Avent: I would say the best evidence comes from the wage growth numbers. I know we’ve experienced an uptick in recent months, but we’re seven years into the recovery and still well short of the level of nominal wage growth we would expect, even compared to recent disappointing recoveries. In the bigger picture, for a lot of middle-skilled workers, especially men, you have stagnating wages for several decades. Apart from the top 1 percent, a lot of people are having a lousy time.
If you look at the experience of rich countries across the world, you see there is a tradeoff between wage growth, productivity, and employment growth.
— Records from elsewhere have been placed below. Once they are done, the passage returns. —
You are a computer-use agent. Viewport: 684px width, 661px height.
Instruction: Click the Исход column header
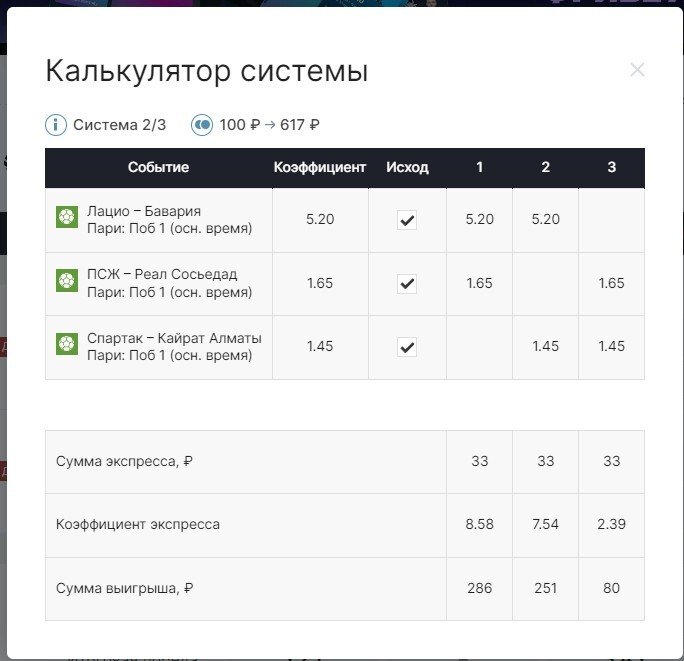(407, 167)
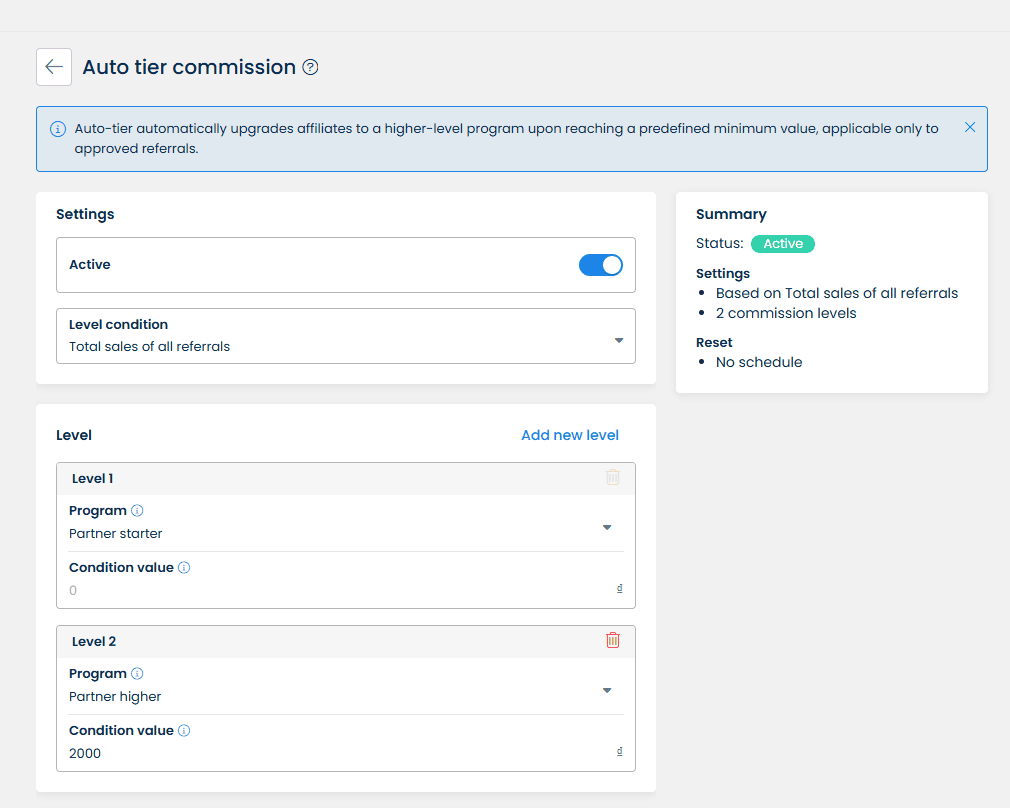Click the Level 2 header bar
This screenshot has width=1010, height=808.
(330, 642)
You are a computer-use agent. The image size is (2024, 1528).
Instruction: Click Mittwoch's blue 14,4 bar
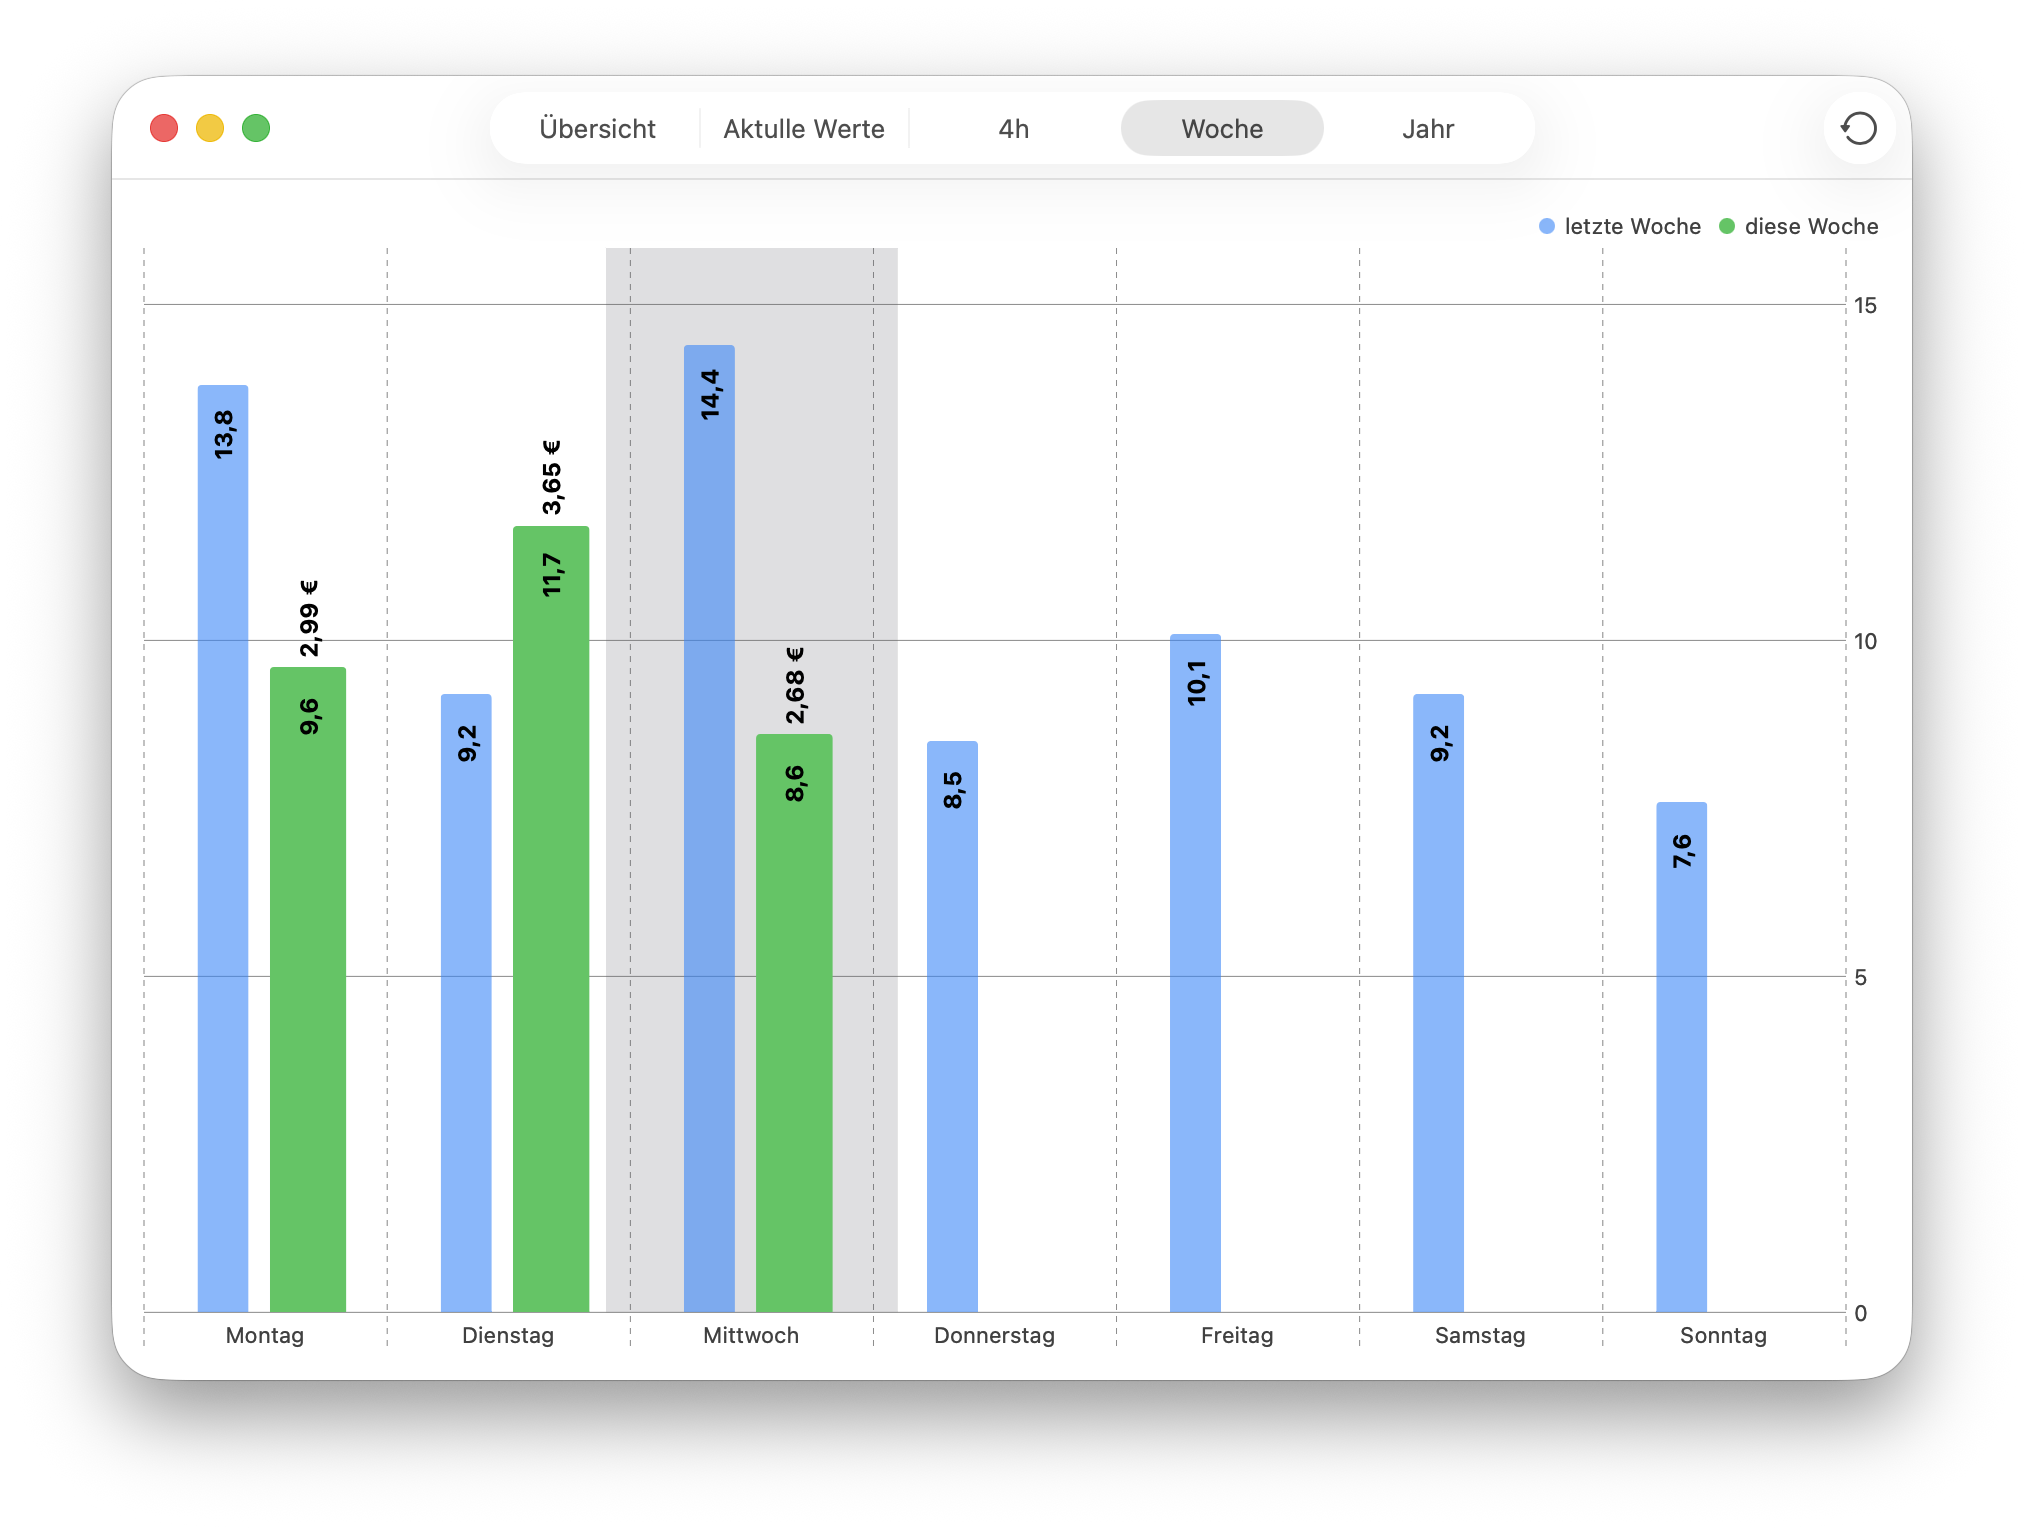pyautogui.click(x=709, y=830)
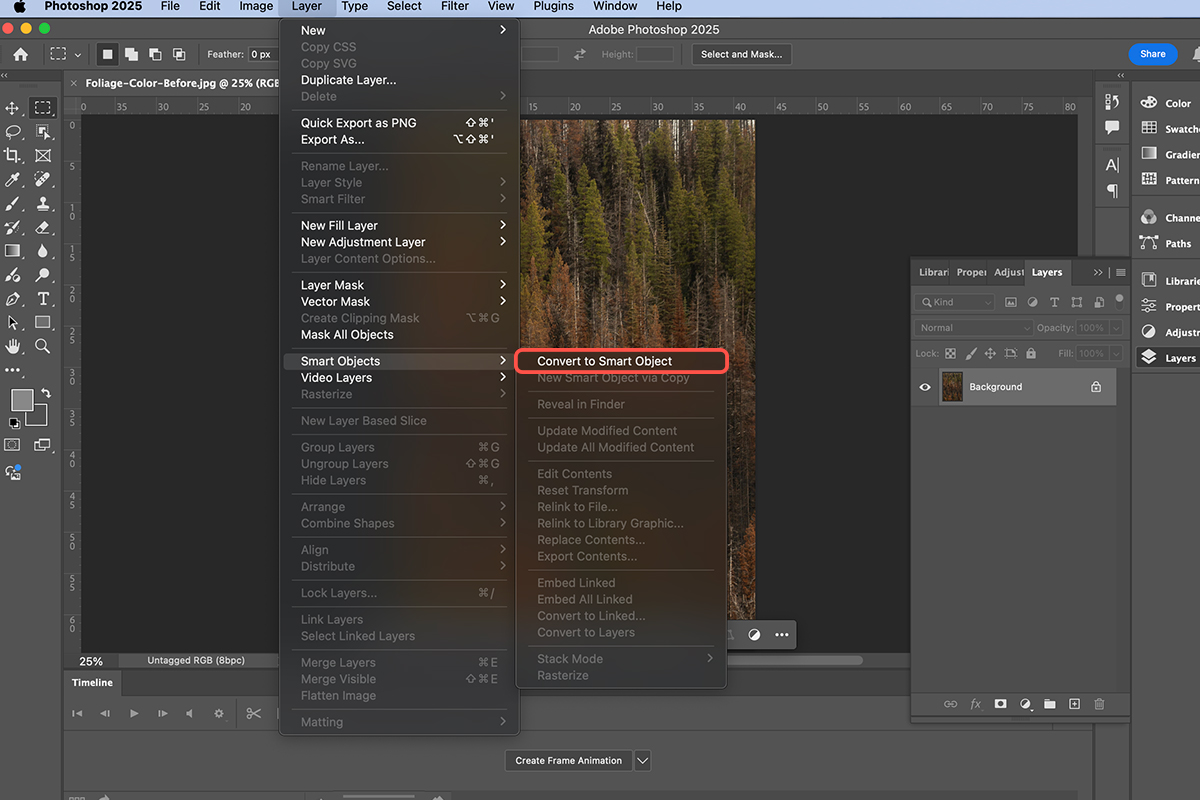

Employment in Britain is at an all-time high, and wage growth there has underperformed America and most of Europe. This suggests that the main way that employers are using people in countries like the U.K. is to use them to do low-productivity work.
Thompson: There is a familiar story of technology and the labor force that one might call the “we used to” story. We used to work on farms, we used to work in textiles, we used to work in factories … What’s the next chapter of the “we used to” story? What sector currently employing a lot of Americans is the lowest-hanging fruit for disruption?
Avent: Driving is certainly an area where we’ve seen more rapid progress than I would have guessed. Truck drivers, bus drivers, and train drivers have pretty good pay and those account for millions of jobs. Most importantly, there seems to be an interest among companies employing those workers to bring [the tech that would replace humans] forward. In the long run, I’m optimistic for technology to transform health care, but that’s a harder sector to disrupt.
Machine intelligence will be applied in ways we cannot imagine yet. One example is talking. Today, if you have a problem with a car company, you might end up conversing with a bot over the phone. Those are conversations that we thought weren’t automatable that are now. We used to employ a lot of people to talk to people and people have those conversations with bots.